After the initial stage of B. burgdorferi infection, the macroorganism develops antibodies to several bacterial proteins. Despite the presence of neutralizing antibodies, the host's acquired immune response limits spirochete numbers but does not eradicate B. burgdorferi, and most hosts become persistently infected. The ability of the bacteria to survive an antibody response suggests that either the bacteria «hide out» in sites protected from antibodies or that the bacteria evade antibody reactivity by varying antigens or otherwise masking reactive proteins [7].
It has been established that B. burgdorferi can penetrate the central nervous system. This is confirmed by the detection of the pathogen in the cerebrospinal fluid, by bacterial culture of the cerebrospinal fluid or PCR. Indirect methods that indicate the invasion of Borrelia into the CNS are the detection of antibodies in the cerebrospinal fluid, lymphocytic pleocytosis, and the presence of the chemoattractant cxcl13. However, the mechanisms by which B. burgdorferi enters the CNS and the pathophysiology of neuroborreliosis are still poorly understood. There is no evidence that B.
burgdorferi produces any toxins (common to many bacterial pathogens, such as lipopolysaccharide, toxins, and specialized secretion systems) so it is believed that the main factor in the pathogenesis is the inflammatory response of the macroorganism to the influence of the bacterium's antigens. In experimental studies on primary tissue cultures of dorsal root ganglia of rhesus macaques incubated with Borrelia burgdorferi, intense production of inflammatory cytokines ccl2, IL-6, and IL-8, as well as apoptosis of sensory neurons, was established [8].
The development of an inflammatory reaction in response to Borrelia penetration is accompanied by the production of cytokines, including IL-6 and TNF-a, and nitric oxide, leading to vascular lesions, such as vasculitis and hypoxia. This inflammatory and angioparalytic response results in axonal degeneration and, consequently, neuropathy. Immunopathological factors, particularly autoimmune reactions against nervous tissue proteins that cross-react with antibodies to Borrelia antigens, primarily flagellin, play a significant role in the pathogenesis of neuroborreliosis [8]. It has been reported that 80% of patients with confirmed neuroborreliosis exhibit elevated titers of antibodies to cerebral cortex proteins in the cerebrospinal fluid . Sensitization of T lymphocytes to certain neuroproteins is also of considerable importance.
Modern data [10] indicates that the cells of the choroid plexus of the brain's blood vessels, as in many other infectious diseases, may play a key role in the pathogenesis of Lyme neuroborreliosis by inducing inflammatory factors, promoting immune cell migration, and possibly by disrupting the structure and function of the blood-brain barrier.
Conclusions
With this clinical case, we aimed to demonstrate the development of neuroborreliosis with encephalitis and palsy of the facial nerve in an 15-year-old girl, the rare childhood diseases in our regions.

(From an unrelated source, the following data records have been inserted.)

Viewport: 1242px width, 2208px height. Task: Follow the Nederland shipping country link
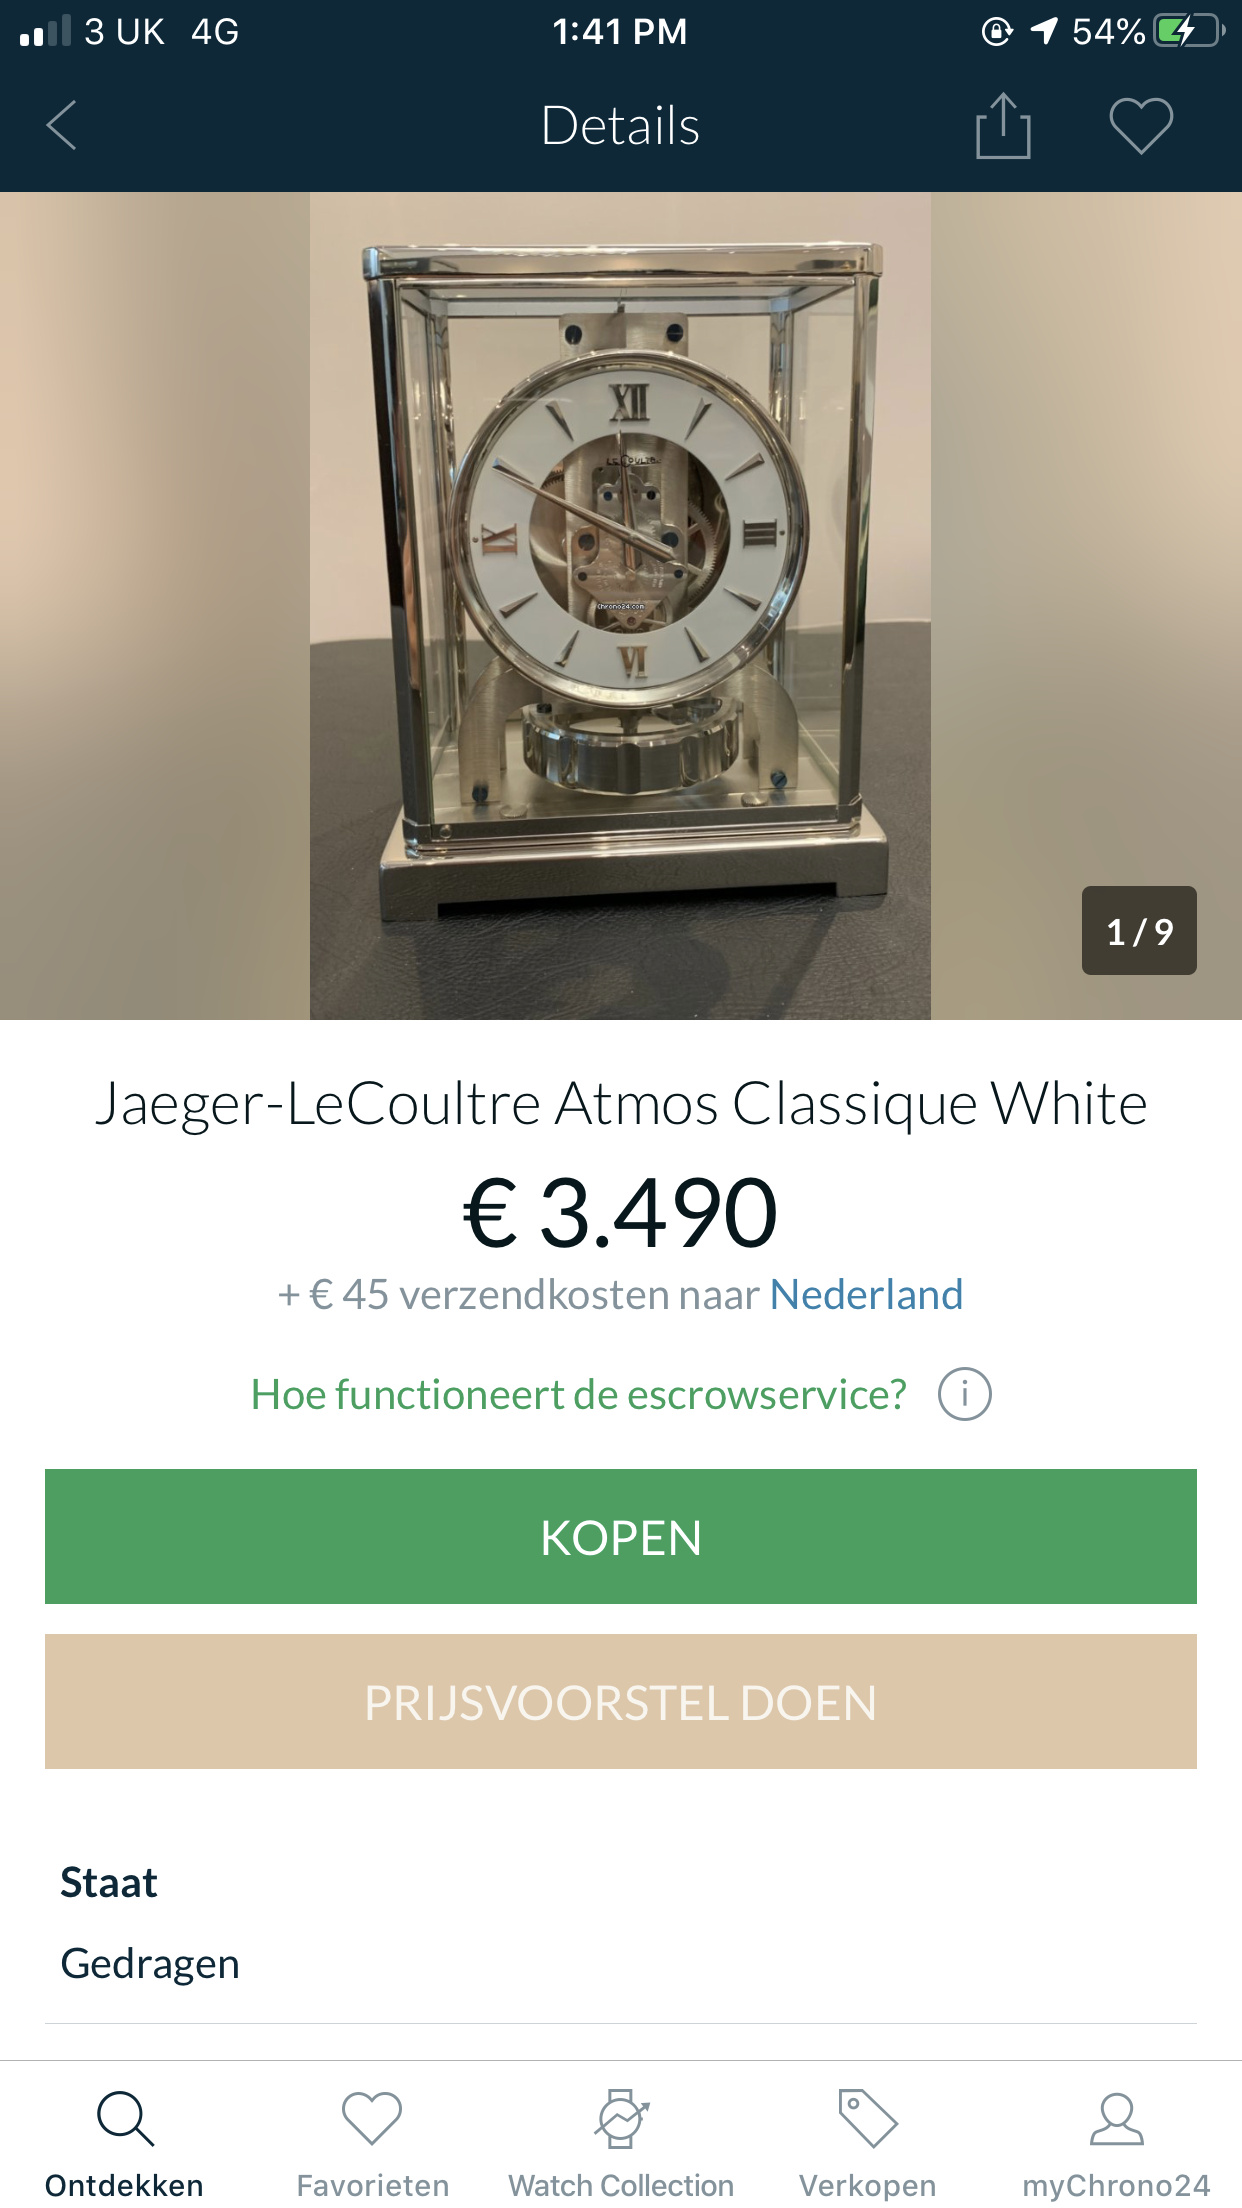point(866,1294)
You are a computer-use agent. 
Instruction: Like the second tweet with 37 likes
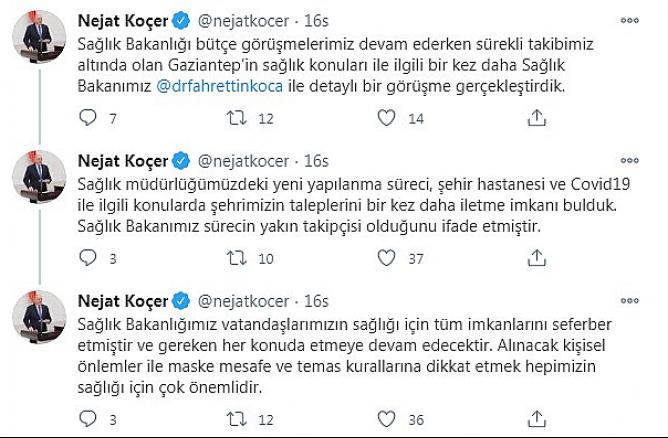[x=386, y=258]
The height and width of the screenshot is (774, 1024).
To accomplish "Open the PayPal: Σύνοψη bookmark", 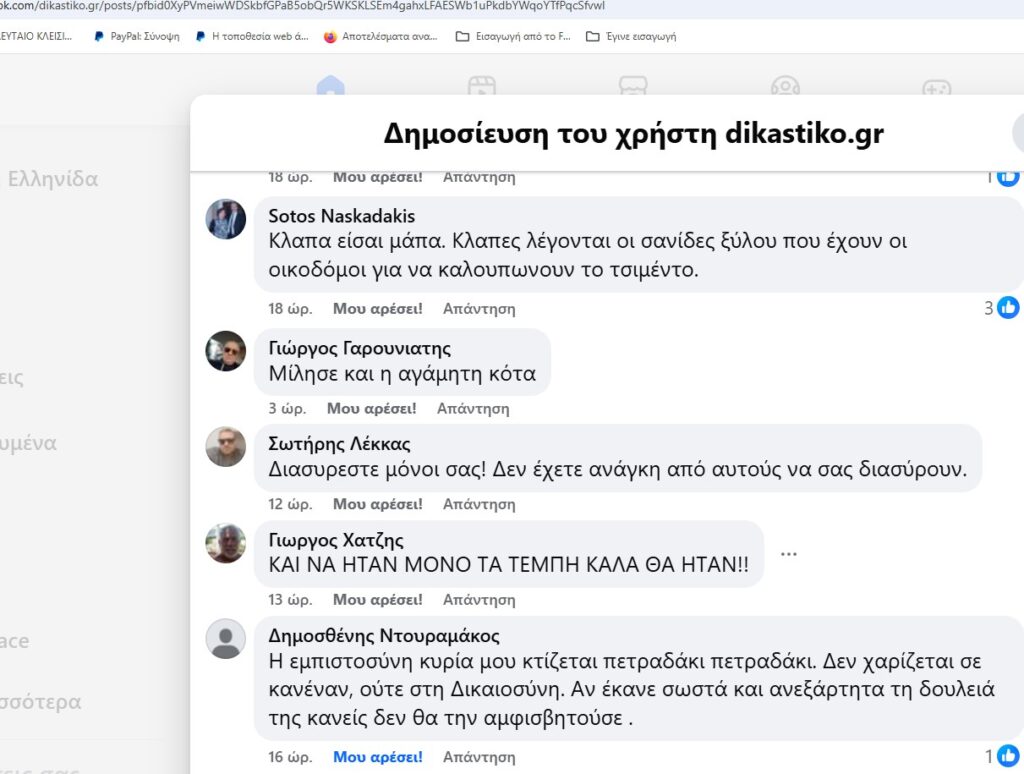I will click(137, 37).
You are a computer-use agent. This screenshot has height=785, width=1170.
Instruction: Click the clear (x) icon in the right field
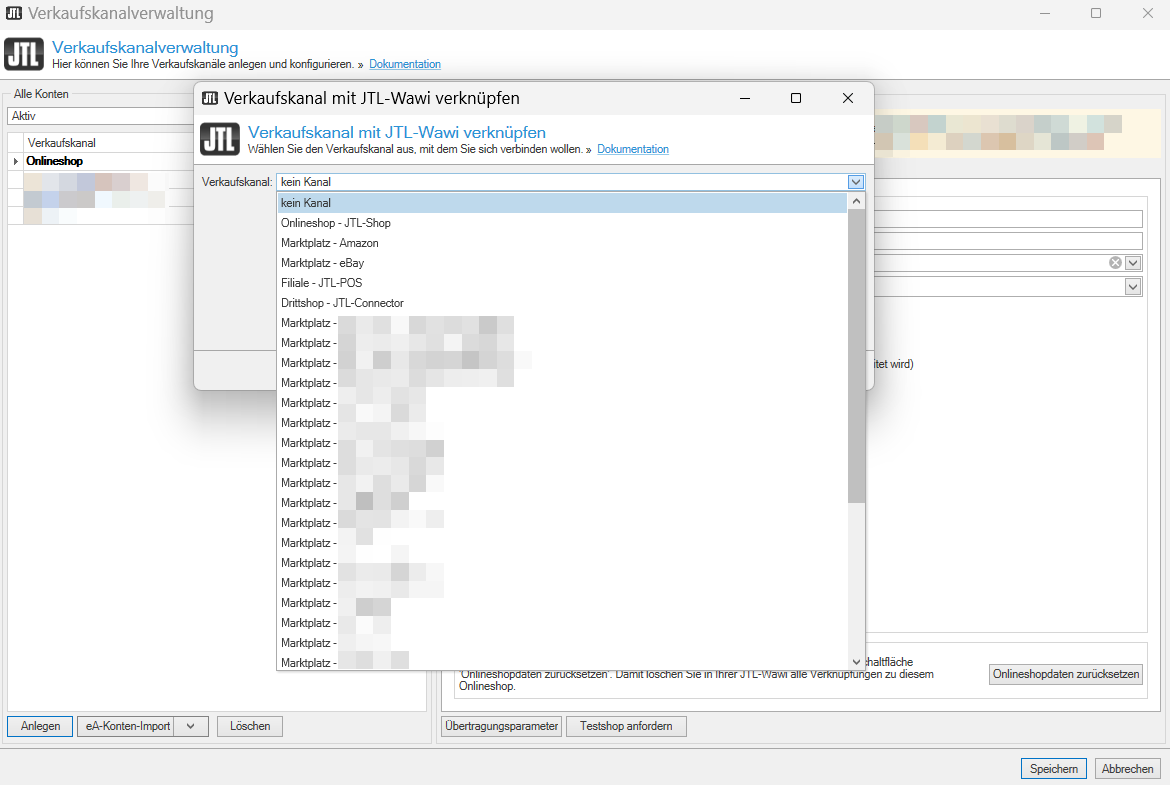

Unfortunately, Lyme borreliosis was detected in the late stages of the disease because the primary symptoms that occur in the early, localized stage - erythema migrans - were omitted. However, the diagnosis of neuroborreliosis and adequate treatment contributed to the patient's recovery. The discussion presents possible mechanisms for the development of this complication.
Conflict of interest. The authors declare that there is no conflict of interest in relation to this paper, as well as the published research results, including the financial aspects of conducting the research, obtaining and using its results, as well as any non-financial personal relationships.